Answer
a) See proof
b) i) See proof
ii) See proof
Work Step by Step
We are given the series $\sum a_n$ and $\sum b_n$:
1) $a_n\geq 0,b_n\geq 0$
2) $\sum b_n$ divergent
3) $\displaystyle{\lim_{n \to \infty}}\dfrac{a_n}{b_n}=\infty$
Because $\displaystyle{\lim_{n \to \infty}}\dfrac{a_n}{b_n}=\infty$, we have $a_n\geq b_n$ for $n$ sufficiently large.
Using the Comparison Test, because $\sum b_n$ divergent, we get that $\sum a_n$ is divergent.
b) i) We are given the series:
$\sum_{n=2}^{\infty} \dfrac{1}{\ln n}$
Consider $a_n=\dfrac{1}{\ln n}$, $b_n=\dfrac{1}{n}$.
The series $\sum b_n$ is divergent.
Determine $\displaystyle{\lim_{n \to \infty}}\dfrac{a_n}{b_n}=\displaystyle{\lim_{n \to \infty}}\dfrac{\dfrac{1}{\ln n}}{\dfrac{1}{n}}=\displaystyle{\lim_{n \to \infty}}\dfrac{n}{\ln n}$
$=\displaystyle{\lim_{n \to \infty}}\dfrac{1}{\dfrac{1}{n}}=\displaystyle{\lim_{n \to \infty}} n=\infty$
Using part a), we conclude that the series $\sum a_n$ is divergent.

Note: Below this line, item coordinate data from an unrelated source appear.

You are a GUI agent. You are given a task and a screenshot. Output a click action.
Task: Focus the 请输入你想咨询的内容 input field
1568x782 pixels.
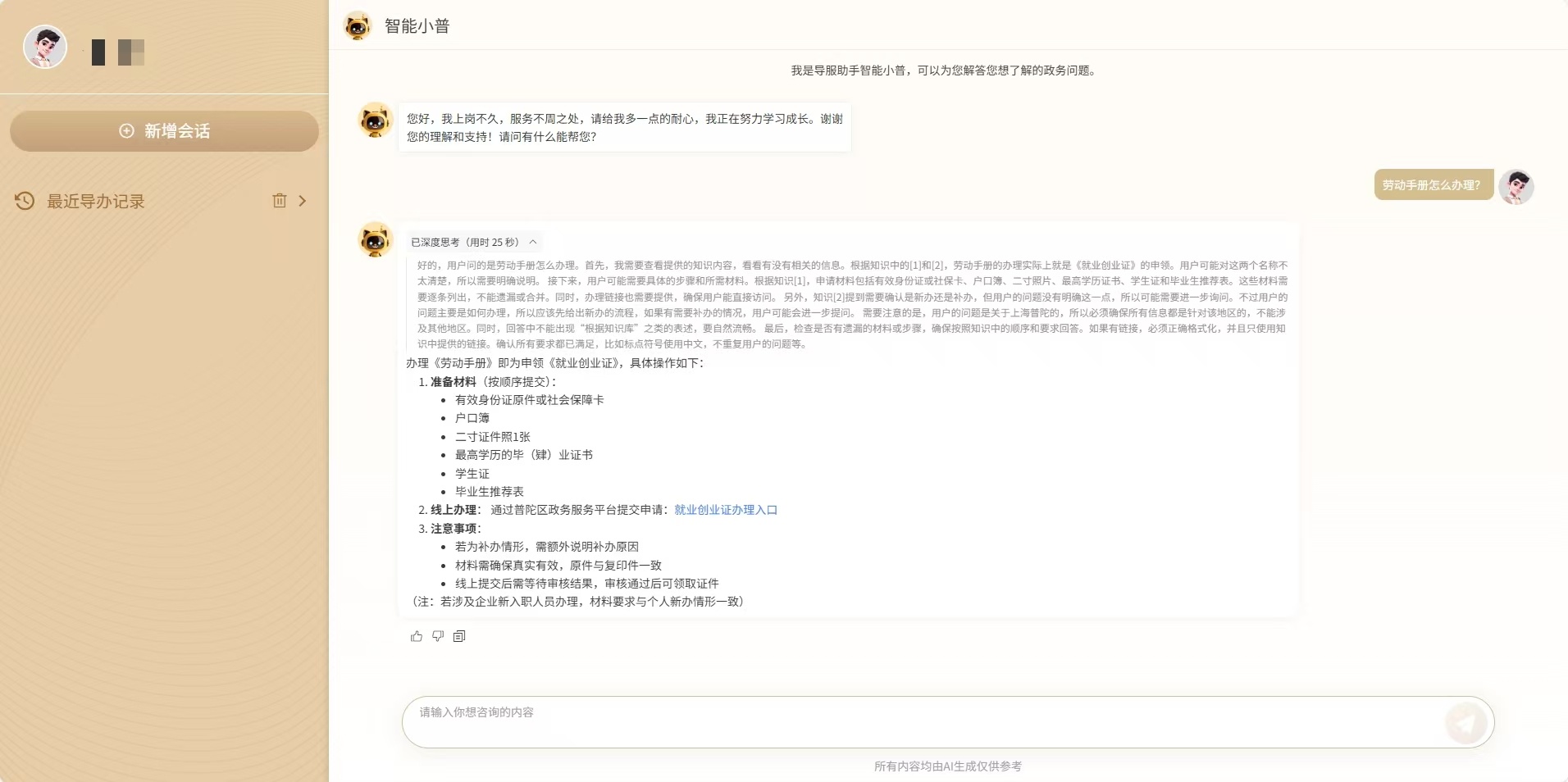(923, 722)
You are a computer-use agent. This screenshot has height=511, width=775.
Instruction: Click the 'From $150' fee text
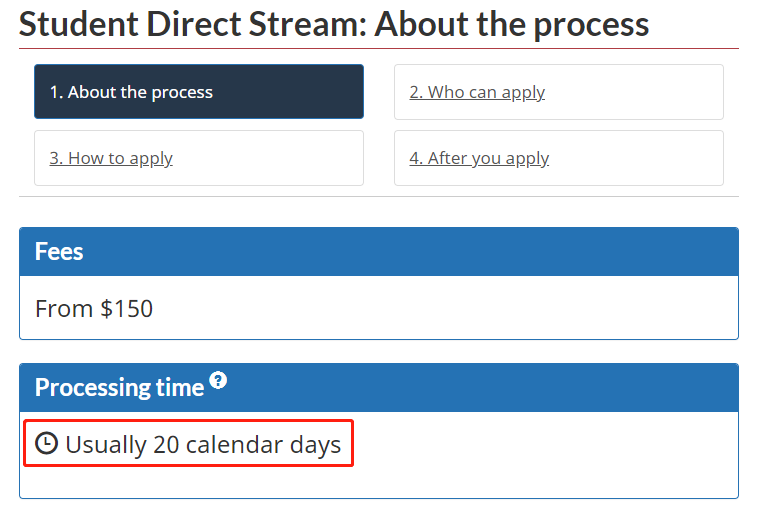pos(94,308)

ii) We are given the series:
$\sum_{n=1}^{\infty} \dfrac{\ln n}{n}$
Consider $a_n=\dfrac{\ln n}{n}$, $b_n=\dfrac{1}{n}$.
The series $\sum b_n$ is divergent.
Determine $\displaystyle{\lim_{n \to \infty}}\dfrac{a_n}{b_n}=\displaystyle{\lim_{n \to \infty}}\dfrac{\dfrac{\ln n}{n}}{\dfrac{1}{n}}=\displaystyle{\lim_{n \to \infty}}\ln n=\infty$
Using part a), we conclude that the series $\sum a_n$ is divergent.